-- Document section start --
Image from Finding Dispersed Families - 1983 KBS Live Broadcast, Courtesy of KBS Archives


The Politics of a Girl Child

Chan-Woong Lee (Professor, Ewha Womans University)

A girl child is more vulnerable than fragile. Every time she grows in height, or reaches a heightened level of perception, she is helplessly bound to face criticism and heartbreak. In Wonderland, Alice is suddenly attacked when her neck grows longer than the trees. “The pigeon violently strikes her with its wings, screaming ‘serpent!’.” When she grows smaller, Alice repeatedly apologizes and attempts to empathize with the mouse, saying “we won’t talk about cats again if you don’t like them!” When she returns back to her normal height, Alice demands her equal rights to the violent queen. “A cat may look at a king. I’ve read that in some book,” she says. Through the absurd becomings, Alice witnesses a world of unfamiliar rules and becomes flustered by its strange landscape, consequently failing to respond appropriately. While she tries to keep hold of the cat, she repeatedly apologizes, breaks down, and in rare instances, loses her temper.
-- Document section end --
-- Given material start --
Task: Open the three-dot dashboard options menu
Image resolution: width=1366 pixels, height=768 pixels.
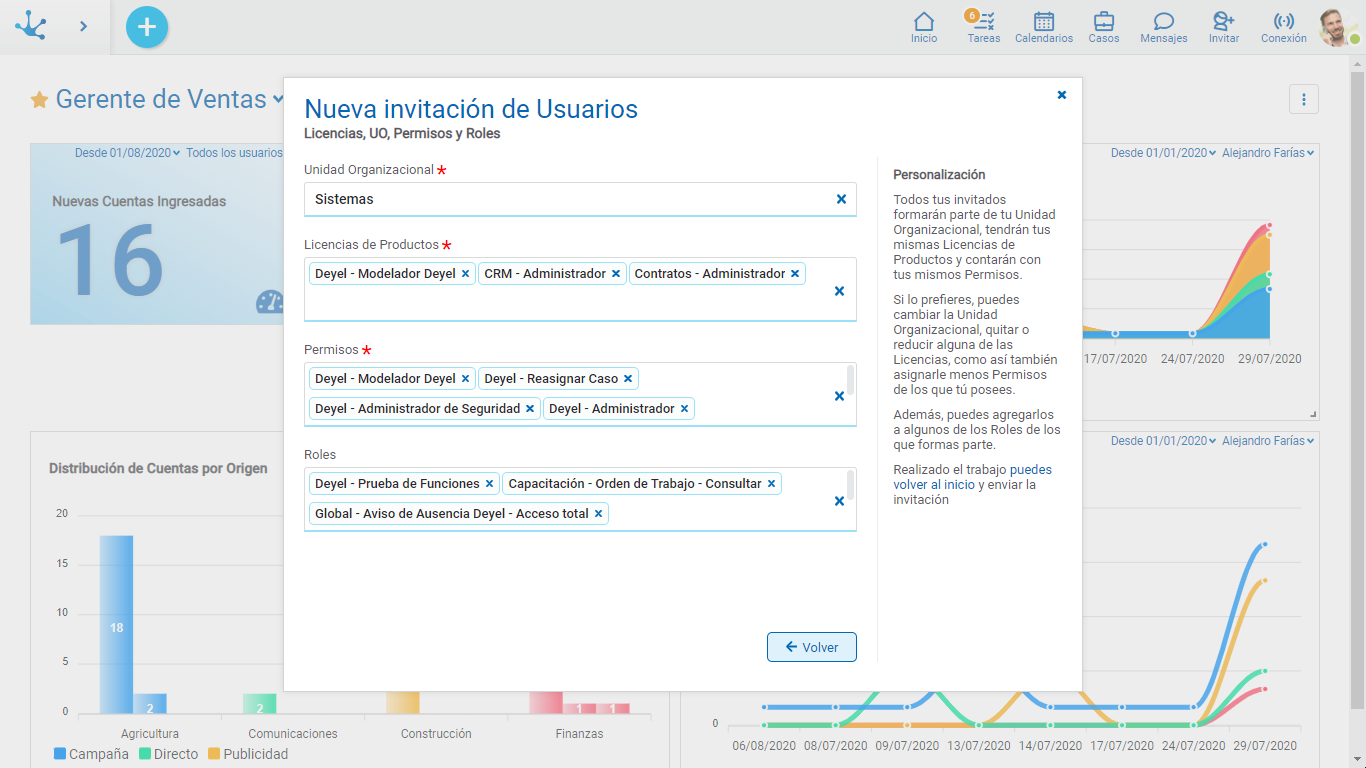Action: [1303, 99]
-- Given material end --
Problems and tasks:
1) In the essay on the politics of a girl child, what does the pigeon scream when it strikes Alice?
2) Copy the essay on the politics of a girl child word for word, between "Image from Finding" and "Ewha Womans University)", inclusive.

Final results:
1) "Serpent!"

2)
Image from Finding Dispersed Families - 1983 KBS Live Broadcast, Courtesy of KBS Archives


The Politics of a Girl Child

Chan-Woong Lee (Professor, Ewha Womans University)